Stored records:
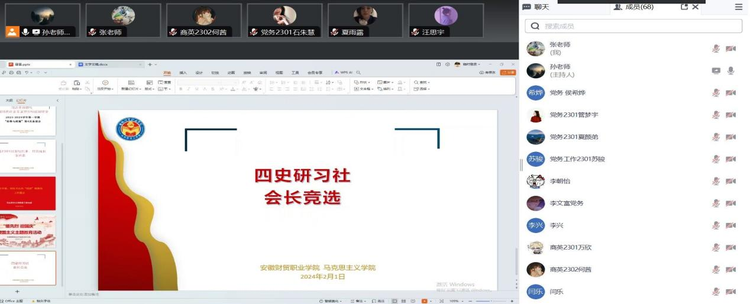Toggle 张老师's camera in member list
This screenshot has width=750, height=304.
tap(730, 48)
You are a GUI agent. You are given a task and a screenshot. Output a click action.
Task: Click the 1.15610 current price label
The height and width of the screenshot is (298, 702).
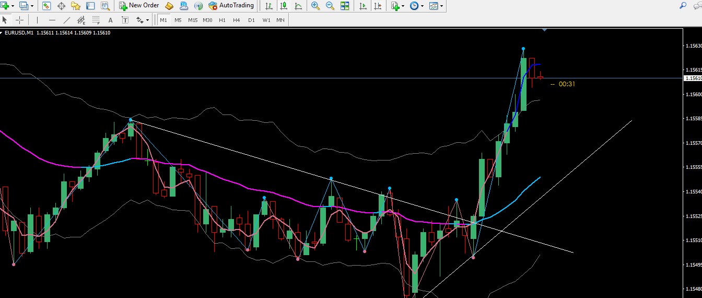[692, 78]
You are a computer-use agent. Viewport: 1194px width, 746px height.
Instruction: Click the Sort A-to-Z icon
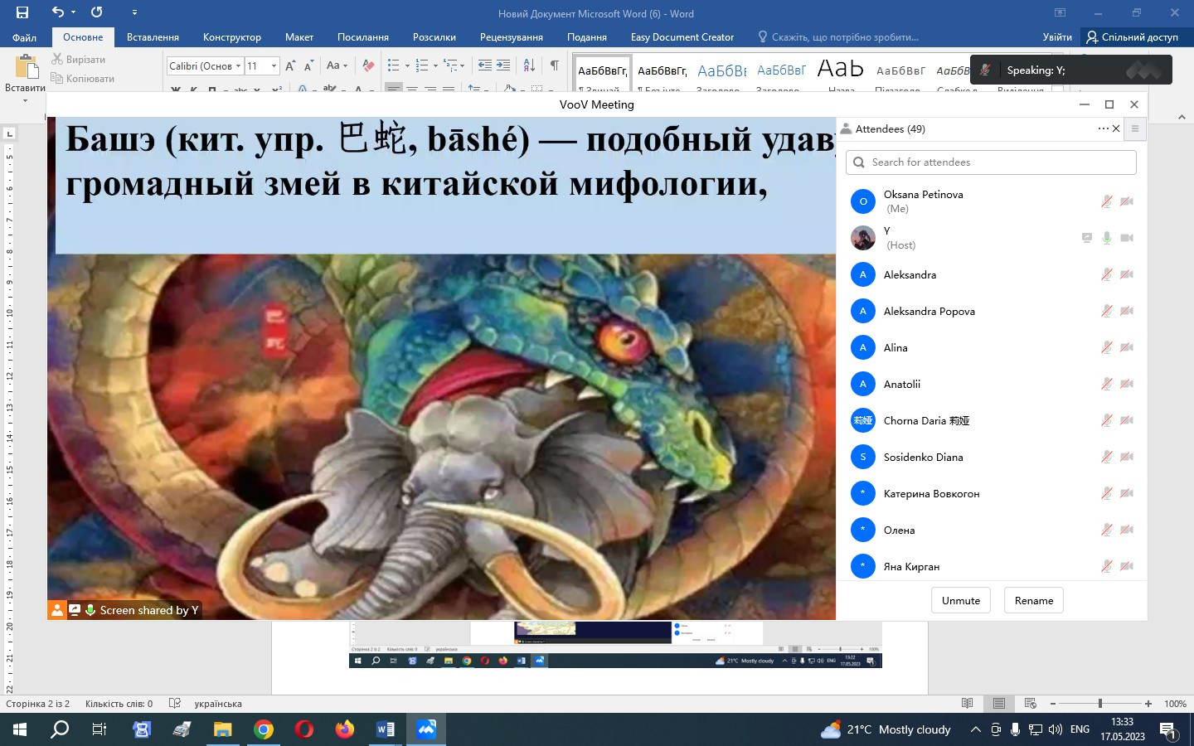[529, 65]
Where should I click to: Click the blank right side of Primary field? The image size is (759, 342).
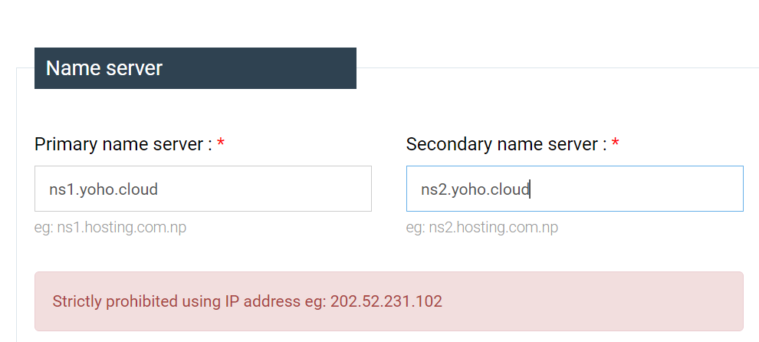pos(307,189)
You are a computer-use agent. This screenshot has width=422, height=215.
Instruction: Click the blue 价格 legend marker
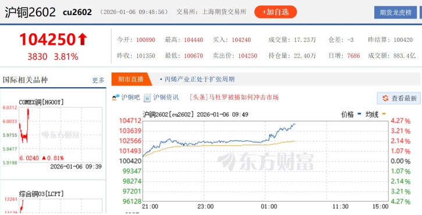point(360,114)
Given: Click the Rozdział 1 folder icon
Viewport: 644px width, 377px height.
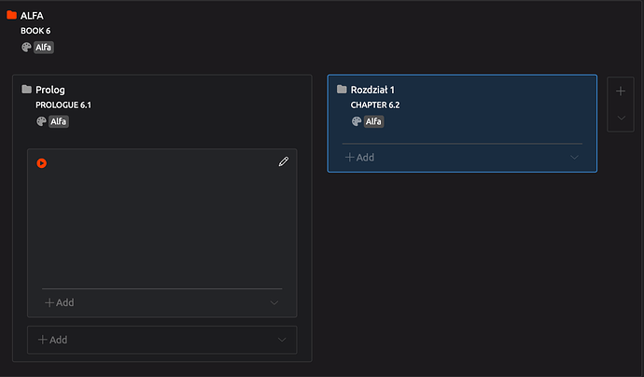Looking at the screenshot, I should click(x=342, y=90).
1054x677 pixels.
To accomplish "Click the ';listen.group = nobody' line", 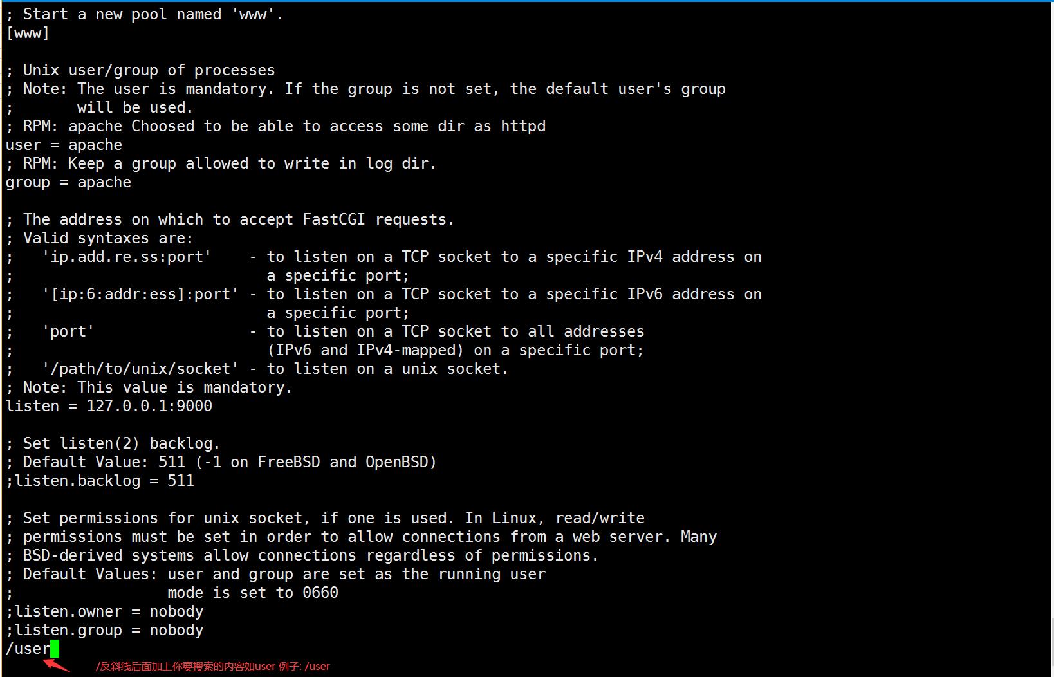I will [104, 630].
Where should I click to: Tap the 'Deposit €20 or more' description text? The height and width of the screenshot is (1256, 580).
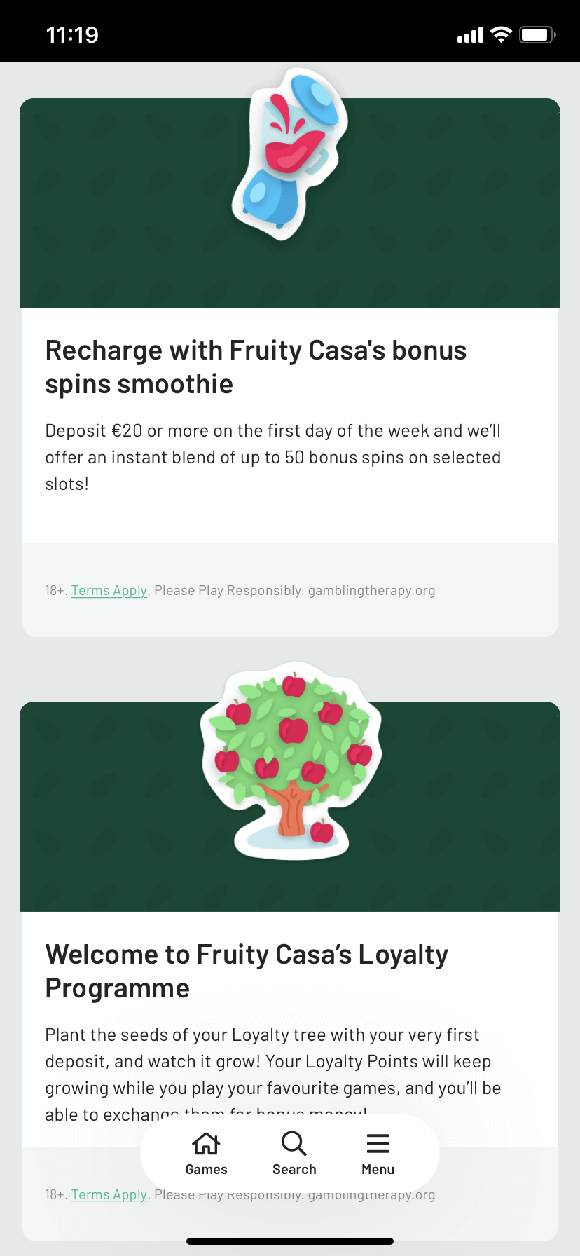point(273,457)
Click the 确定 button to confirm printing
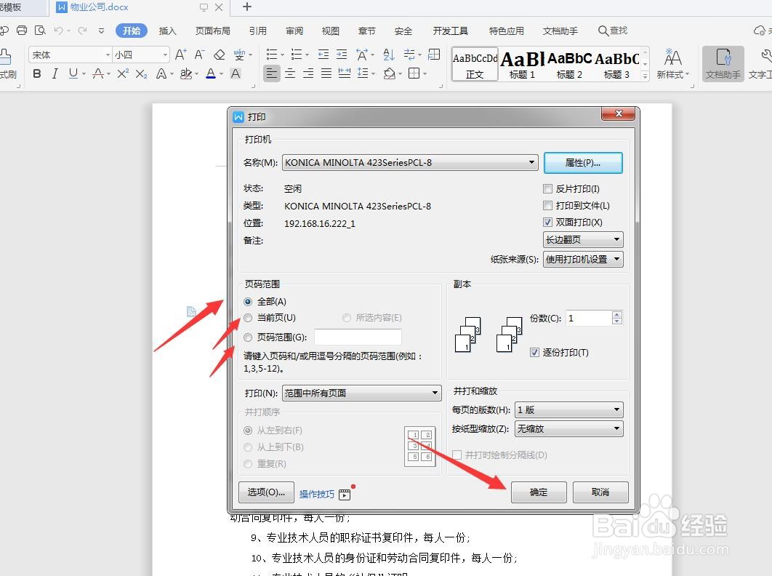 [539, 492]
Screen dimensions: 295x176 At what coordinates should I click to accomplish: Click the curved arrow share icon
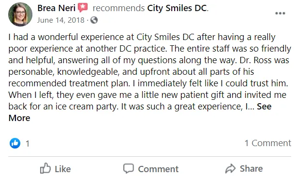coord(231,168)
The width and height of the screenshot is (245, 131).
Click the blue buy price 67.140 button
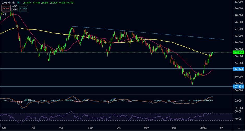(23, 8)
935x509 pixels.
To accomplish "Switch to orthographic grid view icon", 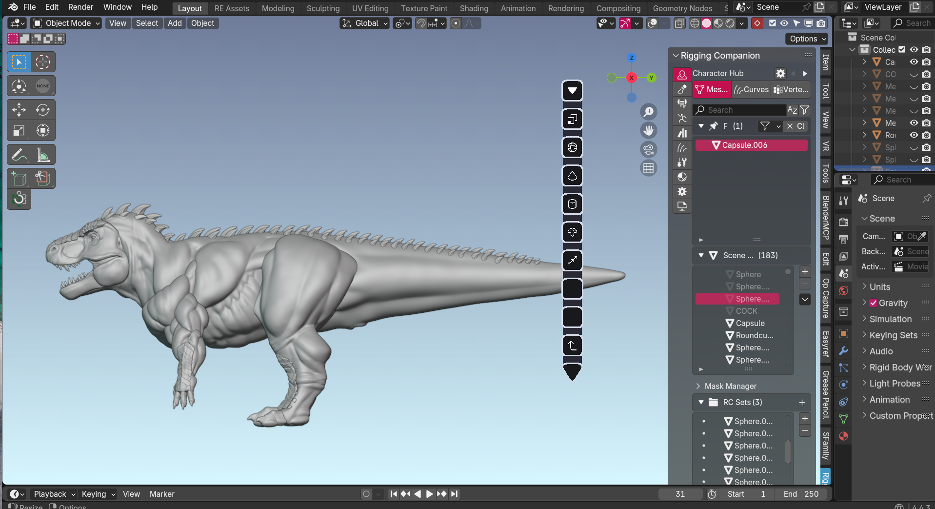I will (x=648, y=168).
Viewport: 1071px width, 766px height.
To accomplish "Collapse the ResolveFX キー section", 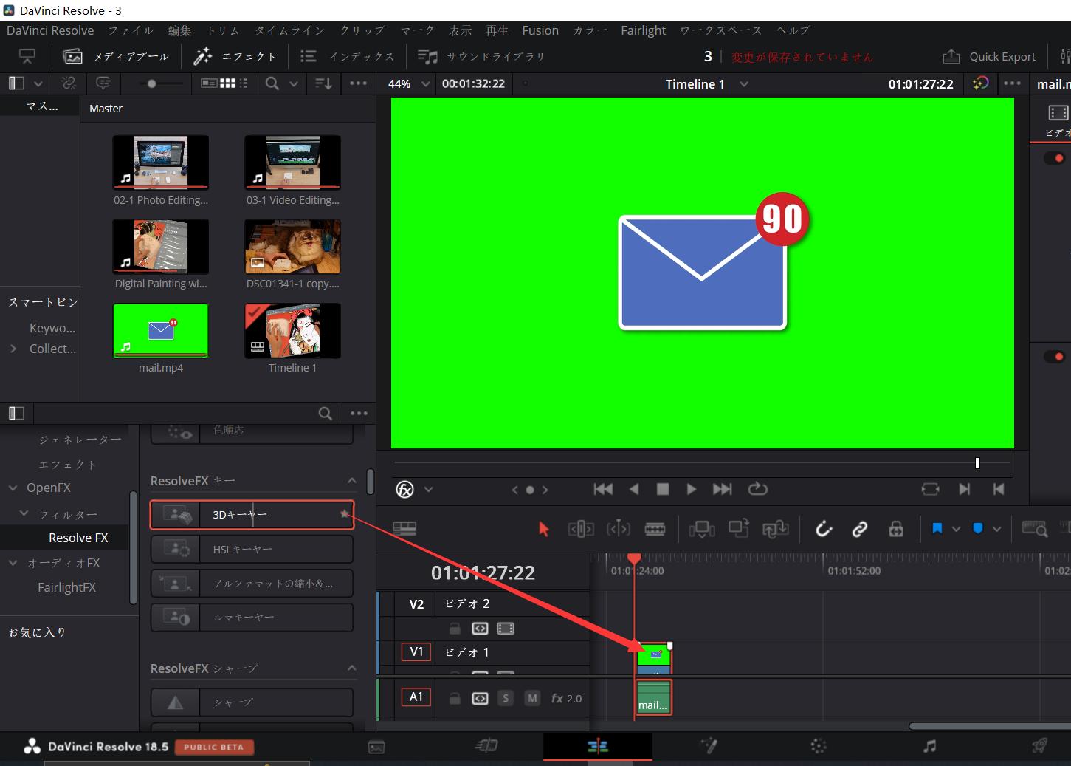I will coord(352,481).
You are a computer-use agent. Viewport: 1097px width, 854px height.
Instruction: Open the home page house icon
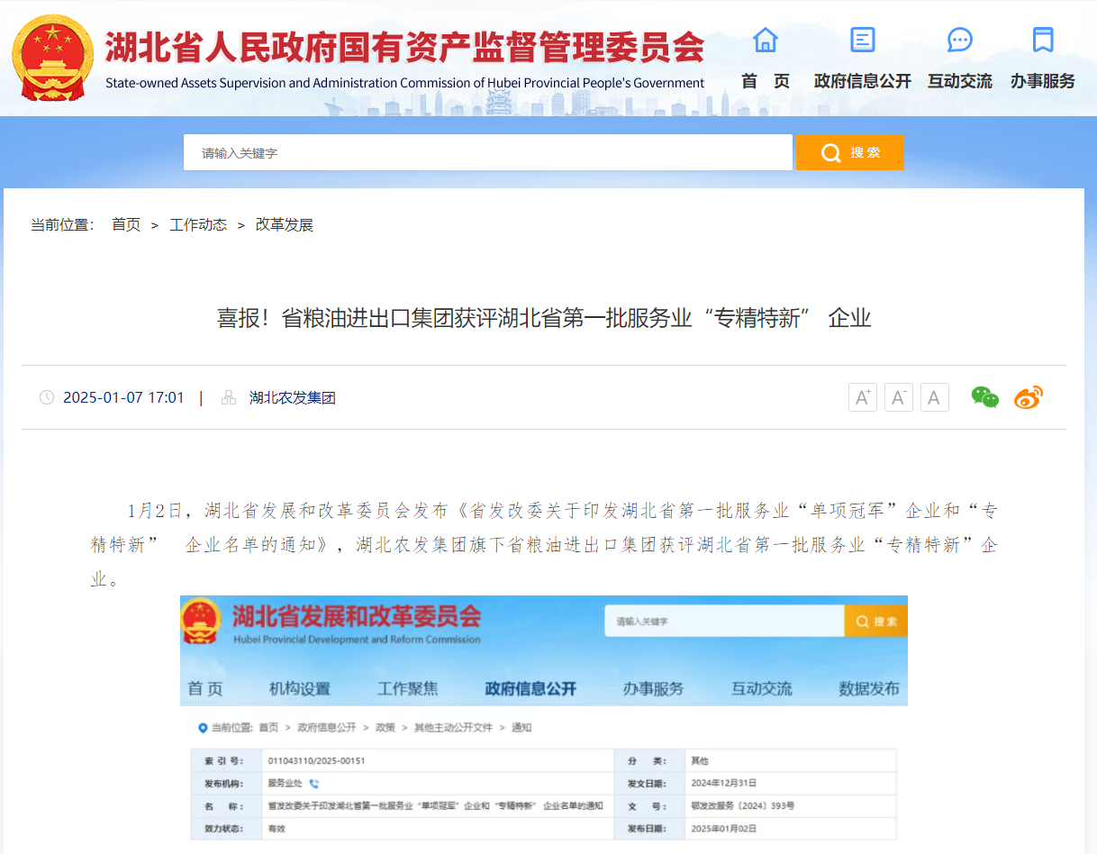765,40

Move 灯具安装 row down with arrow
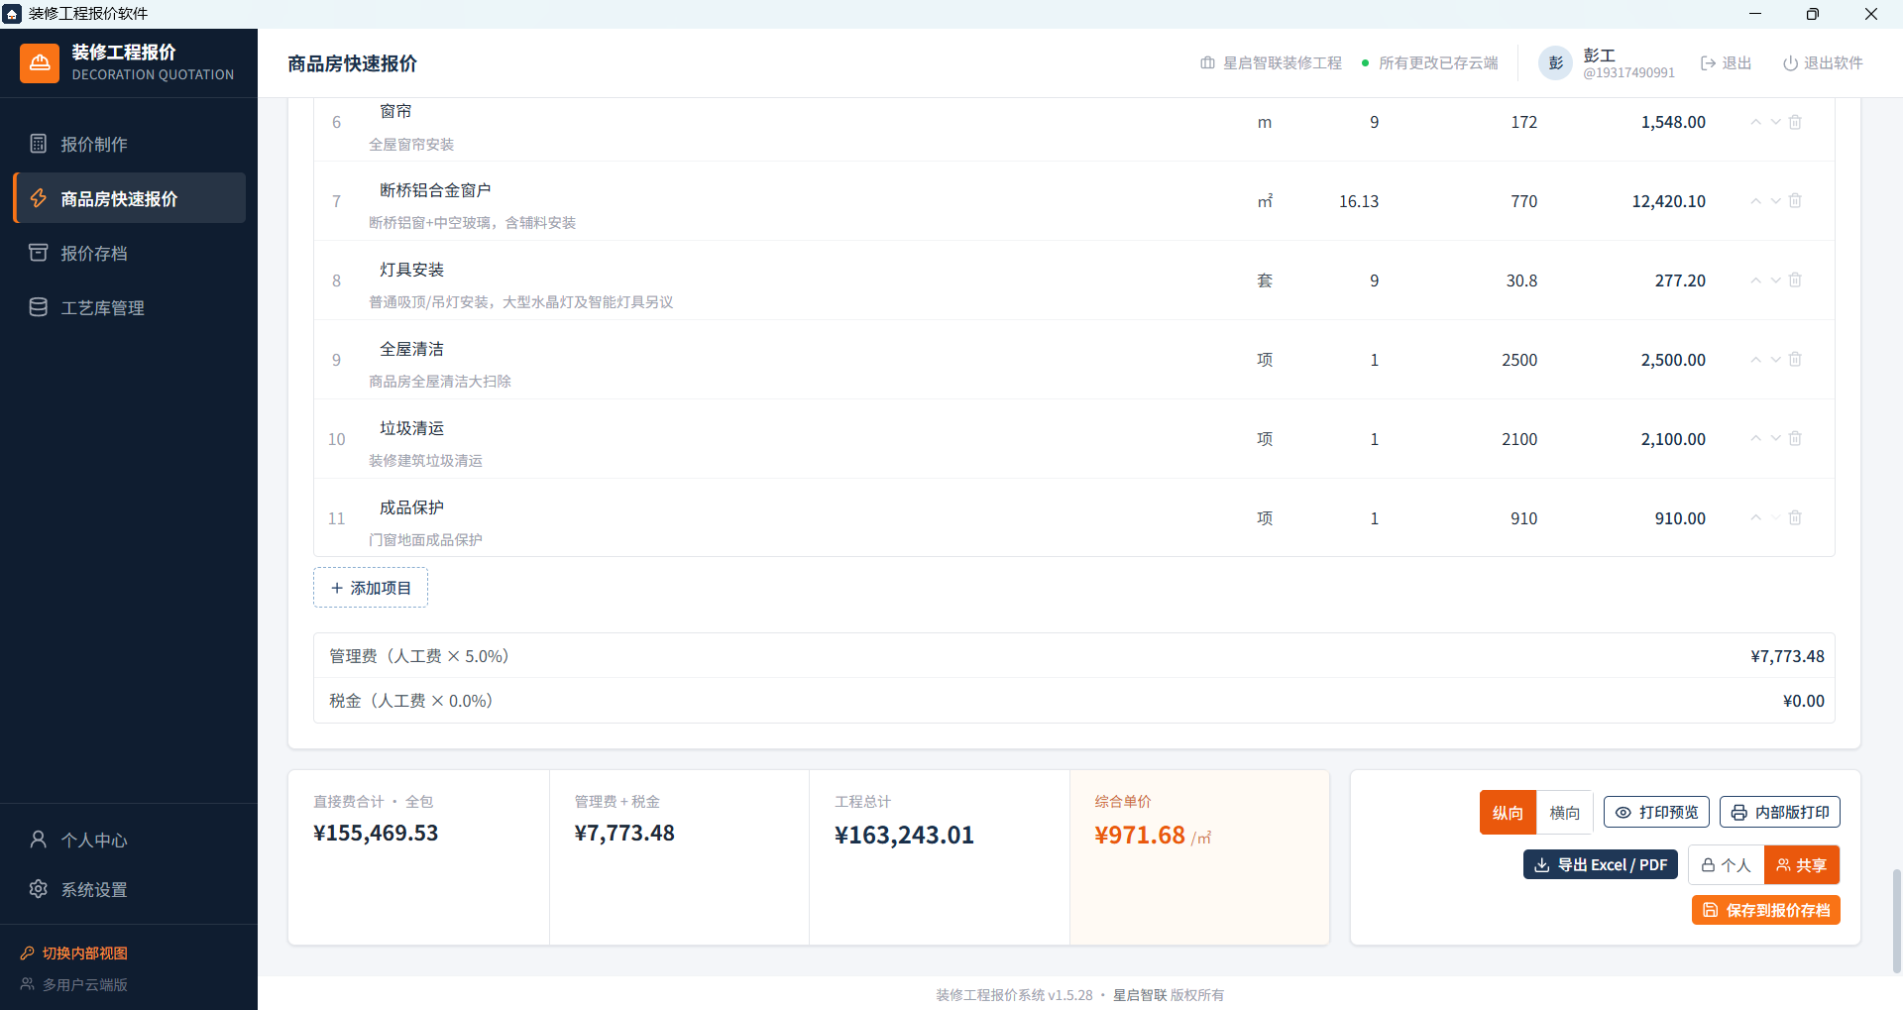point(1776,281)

### Task description:
Looking at the records above, say how many lines hold the string "agent". Write nothing but the number.

### Exercise answer:
4